[Data items]

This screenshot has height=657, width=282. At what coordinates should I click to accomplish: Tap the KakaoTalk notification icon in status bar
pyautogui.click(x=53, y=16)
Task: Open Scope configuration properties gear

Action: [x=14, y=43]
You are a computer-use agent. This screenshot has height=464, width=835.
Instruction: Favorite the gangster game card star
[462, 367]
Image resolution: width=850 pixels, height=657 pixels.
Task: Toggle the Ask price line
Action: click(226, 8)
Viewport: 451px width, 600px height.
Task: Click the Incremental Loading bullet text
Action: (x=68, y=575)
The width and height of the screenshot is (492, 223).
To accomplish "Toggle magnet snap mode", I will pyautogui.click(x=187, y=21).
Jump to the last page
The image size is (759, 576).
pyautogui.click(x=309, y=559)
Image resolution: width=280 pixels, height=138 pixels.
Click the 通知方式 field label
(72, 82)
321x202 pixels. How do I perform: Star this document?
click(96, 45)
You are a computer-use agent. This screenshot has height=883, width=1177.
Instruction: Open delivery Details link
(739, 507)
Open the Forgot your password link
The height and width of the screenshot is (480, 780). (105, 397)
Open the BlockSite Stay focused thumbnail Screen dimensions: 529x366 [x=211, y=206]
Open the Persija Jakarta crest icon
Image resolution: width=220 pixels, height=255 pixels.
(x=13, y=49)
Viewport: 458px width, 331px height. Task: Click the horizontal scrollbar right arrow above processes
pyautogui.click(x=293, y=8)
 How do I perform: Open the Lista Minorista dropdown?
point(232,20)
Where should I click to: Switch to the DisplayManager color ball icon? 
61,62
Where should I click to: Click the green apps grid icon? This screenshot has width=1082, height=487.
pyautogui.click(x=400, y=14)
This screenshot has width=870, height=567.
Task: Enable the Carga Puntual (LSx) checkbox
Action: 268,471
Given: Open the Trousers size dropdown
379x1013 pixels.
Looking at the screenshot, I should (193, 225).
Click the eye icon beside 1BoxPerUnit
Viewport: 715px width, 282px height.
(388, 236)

▶ _Work request_
Which lines in the data above hold the string "computer"? Show each one.

▶ _Response to the task_
You are a computer-use agent. This screenshot has height=464, width=835.
You are a computer-use agent. This screenshot has height=883, width=1177.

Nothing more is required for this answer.